Setting-up your own local copy of the GDAC ftp#
Data fetching with the gdac
data source will require you to
specify the path toward your local copy of the GDAC ftp server with the
ftp
option.
This is not an issue for expert users, but standard users may wonder how to set this up. The primary distribution point for Argo data, the only one with full support from data centers and with nearly a 100% time availability, is the GDAC ftp. Two mirror servers are available:
France Coriolis: ftp://ftp.ifremer.fr/ifremer/argo
US GODAE: ftp://usgodae.org/pub/outgoing/argo
If you want to get your own copy of the ftp server content, you have 2 options detailed below.
Copy with DOI reference#
If you need an Argo database referenced with a DOI, one that you could use to make your analysis reproducible, then we recommend you to visit https://doi.org/10.17882/42182. There, you will find links toward monthly snapshots of the Argo database, and each snapshot has its own DOI.
For instance, https://doi.org/10.17882/42182#92121 points toward the snapshot archived on February 10st 2022. Simply download the tar archive file (about 44Gb) and uncompress it locally.
You’re done !
Synchronized copy#
If you need a local Argo database always up to date with the GDAC server, Ifremer provides a nice rsync service. The rsync server “vdmzrs.ifremer.fr” provides a synchronization service between the “dac” directory of the GDAC and a user mirror. The “dac” index files are also available from “argo-index”.
From the user side, the rsync service:
Downloads the new files
Downloads the updated files
Removes the files that have been removed from the GDAC
Compresses/uncompresses the files during the transfer
Preserves the files creation/update dates
Lists all the files that have been transferred (easy to use for a user side post-processing)

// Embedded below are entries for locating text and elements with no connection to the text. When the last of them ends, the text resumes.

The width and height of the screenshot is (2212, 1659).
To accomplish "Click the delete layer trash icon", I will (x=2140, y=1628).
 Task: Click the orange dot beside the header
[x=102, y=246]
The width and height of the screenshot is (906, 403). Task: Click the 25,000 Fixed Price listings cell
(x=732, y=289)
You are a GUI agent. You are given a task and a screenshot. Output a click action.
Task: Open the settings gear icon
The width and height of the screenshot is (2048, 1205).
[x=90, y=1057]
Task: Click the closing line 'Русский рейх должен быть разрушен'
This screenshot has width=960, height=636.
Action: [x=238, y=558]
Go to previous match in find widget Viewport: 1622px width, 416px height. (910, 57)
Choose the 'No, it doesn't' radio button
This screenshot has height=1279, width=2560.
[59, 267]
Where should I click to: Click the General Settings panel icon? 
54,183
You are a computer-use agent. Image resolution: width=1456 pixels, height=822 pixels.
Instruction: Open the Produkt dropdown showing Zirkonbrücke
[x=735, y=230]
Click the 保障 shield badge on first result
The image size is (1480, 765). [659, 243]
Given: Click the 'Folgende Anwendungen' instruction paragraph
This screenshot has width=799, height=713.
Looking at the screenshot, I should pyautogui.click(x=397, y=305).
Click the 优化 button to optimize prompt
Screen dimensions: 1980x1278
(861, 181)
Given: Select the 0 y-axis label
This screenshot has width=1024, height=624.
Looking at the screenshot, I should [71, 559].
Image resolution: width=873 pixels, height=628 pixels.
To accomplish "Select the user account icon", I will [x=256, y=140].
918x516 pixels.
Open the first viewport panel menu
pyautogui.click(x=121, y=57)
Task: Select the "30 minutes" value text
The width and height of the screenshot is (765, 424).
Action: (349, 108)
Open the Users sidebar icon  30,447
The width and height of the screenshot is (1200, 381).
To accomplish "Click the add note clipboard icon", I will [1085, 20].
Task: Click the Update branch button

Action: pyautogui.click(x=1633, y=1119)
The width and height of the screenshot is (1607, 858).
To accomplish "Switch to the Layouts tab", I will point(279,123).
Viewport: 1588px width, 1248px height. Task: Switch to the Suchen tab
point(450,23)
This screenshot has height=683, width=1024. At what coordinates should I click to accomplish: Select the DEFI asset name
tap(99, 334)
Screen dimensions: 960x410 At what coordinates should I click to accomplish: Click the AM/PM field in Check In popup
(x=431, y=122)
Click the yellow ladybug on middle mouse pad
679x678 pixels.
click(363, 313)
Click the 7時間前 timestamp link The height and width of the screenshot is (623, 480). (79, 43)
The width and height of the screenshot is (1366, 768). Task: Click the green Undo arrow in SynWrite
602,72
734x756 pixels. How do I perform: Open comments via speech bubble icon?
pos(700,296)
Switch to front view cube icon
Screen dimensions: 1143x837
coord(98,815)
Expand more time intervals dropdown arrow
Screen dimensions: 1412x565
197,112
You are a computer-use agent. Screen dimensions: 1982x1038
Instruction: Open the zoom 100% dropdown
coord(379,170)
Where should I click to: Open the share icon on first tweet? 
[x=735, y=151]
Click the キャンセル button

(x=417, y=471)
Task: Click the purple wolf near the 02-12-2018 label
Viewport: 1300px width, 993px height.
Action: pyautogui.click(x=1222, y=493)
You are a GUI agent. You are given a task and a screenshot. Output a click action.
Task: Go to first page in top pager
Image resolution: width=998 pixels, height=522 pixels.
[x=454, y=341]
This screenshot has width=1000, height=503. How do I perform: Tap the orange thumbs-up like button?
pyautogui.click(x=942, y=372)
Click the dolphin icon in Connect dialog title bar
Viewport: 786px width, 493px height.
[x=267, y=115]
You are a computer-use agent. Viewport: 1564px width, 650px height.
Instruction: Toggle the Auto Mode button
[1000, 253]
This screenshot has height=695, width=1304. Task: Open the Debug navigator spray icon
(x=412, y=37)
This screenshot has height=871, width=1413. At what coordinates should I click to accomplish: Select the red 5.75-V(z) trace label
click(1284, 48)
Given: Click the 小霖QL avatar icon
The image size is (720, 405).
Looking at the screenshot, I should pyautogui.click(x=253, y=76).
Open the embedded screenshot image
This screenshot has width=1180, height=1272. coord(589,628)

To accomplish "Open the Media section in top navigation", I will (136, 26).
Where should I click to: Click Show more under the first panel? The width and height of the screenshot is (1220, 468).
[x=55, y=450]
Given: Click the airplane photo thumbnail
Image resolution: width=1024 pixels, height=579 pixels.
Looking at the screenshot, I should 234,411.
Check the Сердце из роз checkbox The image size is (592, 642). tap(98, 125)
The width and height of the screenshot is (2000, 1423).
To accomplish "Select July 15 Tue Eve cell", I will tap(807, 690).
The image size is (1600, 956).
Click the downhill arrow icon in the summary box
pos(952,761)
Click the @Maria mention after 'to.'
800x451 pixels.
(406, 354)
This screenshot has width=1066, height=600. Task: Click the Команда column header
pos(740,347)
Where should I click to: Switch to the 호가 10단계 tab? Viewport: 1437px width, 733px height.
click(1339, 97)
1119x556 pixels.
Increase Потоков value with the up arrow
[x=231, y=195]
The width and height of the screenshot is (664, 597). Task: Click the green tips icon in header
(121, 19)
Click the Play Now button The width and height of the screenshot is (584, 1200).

To synchronize the whole dac directory of the Argo GDAC:
rsync -avzh --delete vdmzrs.ifremer.fr::argo/ /home/mydirectory/...
To synchronize the index:
rsync -avzh --delete vdmzrs.ifremer.fr::argo-index/ /home/mydirectory/...
Note
The first synchronisation of the whole dac directory of the Argo GDAC (365Gb) can take quite a long time (several hours).